The enforcement of new lockdown measures will lead to further stigmatization and violence towards asylum seekers due to the lack of accountability for the unlawful use of force by law enforcement officials that often attempt to justify the coercive measures used by arguing that individuals were not complying with quarantine measures. Existing data regarding police enforcing COVID-19 lockdowns across Europe suggest that it has disproportionately targeted asylum seekers and migrants with violence, identity checks, fines, more protracted lockdowns and severe restrictions on movement, that still have to be investigated and prosecuted and are likely to persist in the following months.

Indeed, the emergence of Omicron across Europe has not dissuaded its Member States from pursuing policies that reflect xenophobia and bare racism. While the WHO commended South Africa and Botswana, where Omicron was first reported, for the speed and transparency with which they notified and shared information on the variant, Europe agreed immediately to impose blanket travel bans on several African countries, namely Botswana, Eswatini, Lesotho, Mozambique, Namibia, South Africa and Zimbabwe. According to the WHO, these “blanket travel bans will not prevent the international spread” and, on the contrary, “can adversely impact global health efforts by disincentivizing countries to report and share data”. Moreover, the Omicron variant is now detected in several regions of the world as well as in Europe, particularly in the UK. Therefore, the EU immediate and still present imposition of blanket travel bans/ only on African countries doesn’t seem motivated by legitimate public health goals based on credible scientific evidence, rather by long-held racist prejudices that continue to see some groups as particular “carriers” of diseases.

Yet, as the Omicron variant spreads in Europe, migrants and asylum seekers are the first facing disproportionate risks, also due to the worsening of several old, yet unsolved, problems.

Migrants result to be the least vaccinated category and the one hitted the worst by COVID-19, particularly the undocumented, who are still excluded from the health systems of most EU countries. Their physical health, even when vaccinated, is particularly threatened also by the higher transmissibility of the new variant, given the overcrowded conditions in which they often live and especially the lack of social distance and risk-containment measures in asylum and detention centers, already considered to be high-risk environments for COVID-19 transmission. Their mental health is threatened as well. As the contingency measures have deprived asylum seekers of group-based activities, like football and television room, as well as services provided by civil society organisations, such as language classes, legal counselling and psychological support, they find themselves particularly marginalized. With the surge of the new variant, the impossibility to see a glimpse of stability, for instance the conclusion of their asylum procedure, after years of uncertainty and often trauma, adds further mental distress to an already vulnerable situation.

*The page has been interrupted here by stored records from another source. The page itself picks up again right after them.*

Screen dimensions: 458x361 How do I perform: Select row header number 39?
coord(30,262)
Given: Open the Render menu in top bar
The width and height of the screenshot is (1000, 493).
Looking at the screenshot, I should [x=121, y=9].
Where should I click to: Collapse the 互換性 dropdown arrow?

In the end, the new COVID-19 variant can be easily weaponized and used by EU governments to use and maintain high-risk exceptional measures, overlook unlawful practices and keep curtailing migrants’ rights on false public health grounds. The fact that this pandemic feeds on inequality is clear by now, but the growing fear is that this restrictive, discretionary and digitalized approach to asylum may become the “new normality” beyond the health emergency.

Europe’s vision of safety – well represented by the selective quarantines for non-nationals and the blanket travel bans – is totally biased, neo-colonial and capitalist, as it privileges some humans and some countries over others to offer a false sense of security to its own societies, but the further marginalization and curtailment of migrants’ rights won’t provide any form of health security. It’s vital that European states react to the surge of the Omicron variant considering the disproportionate risks migrants face, paying attention to those who live daily prejudice and discrimination within our societies due to their nationality, ethnicity and migration status to bring them at the same real level of protection guaranteed to European citizens, as the human right to health demands.